### Texto de referencia
........

Casi diez años después de la importante «Meditación sobre España» de 1967, Ruiz-Giménez escribía en la primavera de 1976 una «segunda meditación». Afirmaba en ella que «el verdadero dilema no es el de reforma-ruptura», sino «entre una micro-reforma, elaborada oligárquicamente y bajo veladuras, y una macro-reforma de alcance constituyente, realizada por cauces democráticos». Para el fundador de la revista y ahora presidente de Edicusa, debía formarse un «gobierno provisional de pacificación» y neutral que garantizase «el orden público, el diálogo político y la objetividad del proceso electoral constituyente».11 Una meta en la que coincidía con los representantes comunistas, como Ramón Tamames, y con socialistas como su discípulo Peces-Barba, aunque el PSOE de Felipe González ya empezaba a barajar la posibilidad de entrar en el juego siguiendo las reglas de la reforma Suárez.

........

### Enunciado 1
Según el texto de referencia, ¿en qué estación y año escribió Ruiz-Giménez su «segunda meditación»?
### Enunciado 2
Copia literalmente el fragmento del texto de referencia que comienza con «Casi diez años» y se extiende hasta «la reforma Suárez.».

### Datos proporcionados
........

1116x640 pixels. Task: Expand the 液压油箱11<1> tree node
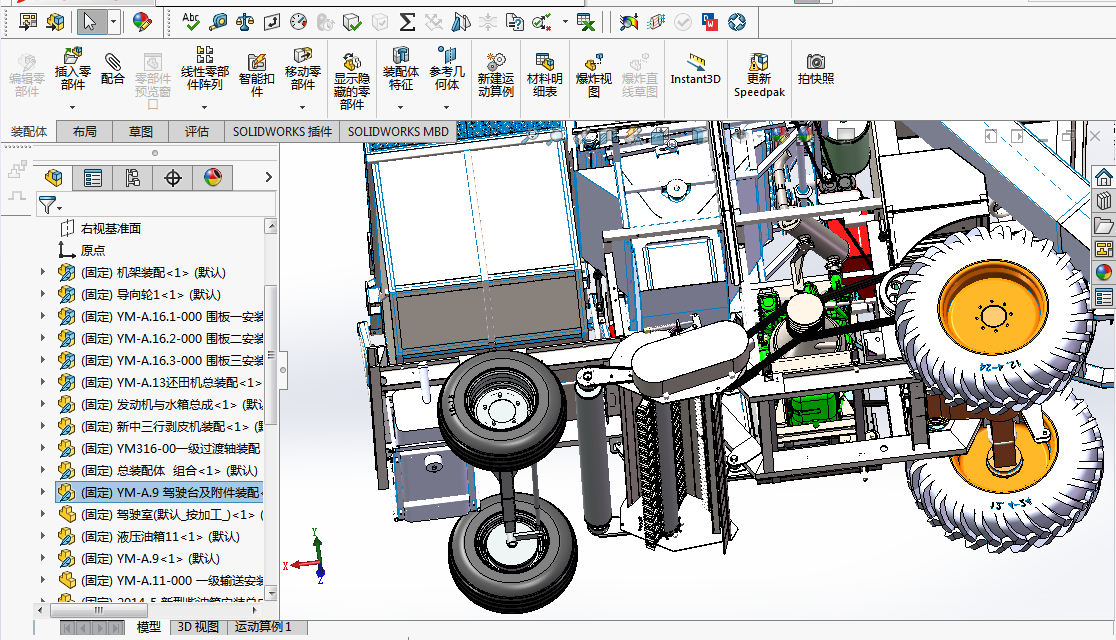point(42,536)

........

### Respuesta 1
En la primavera de 1976.

### Respuesta 2
Casi diez años después de la importante «Meditación sobre España» de 1967, Ruiz-Giménez escribía en la primavera de 1976 una «segunda meditación». Afirmaba en ella que «el verdadero dilema no es el de reforma-ruptura», sino «entre una micro-reforma, elaborada oligárquicamente y bajo veladuras, y una macro-reforma de alcance constituyente, realizada por cauces democráticos». Para el fundador de la revista y ahora presidente de Edicusa, debía formarse un «gobierno provisional de pacificación» y neutral que garantizase «el orden público, el diálogo político y la objetividad del proceso electoral constituyente».11 Una meta en la que coincidía con los representantes comunistas, como Ramón Tamames, y con socialistas como su discípulo Peces-Barba, aunque el PSOE de Felipe González ya empezaba a barajar la posibilidad de entrar en el juego siguiendo las reglas de la reforma Suárez.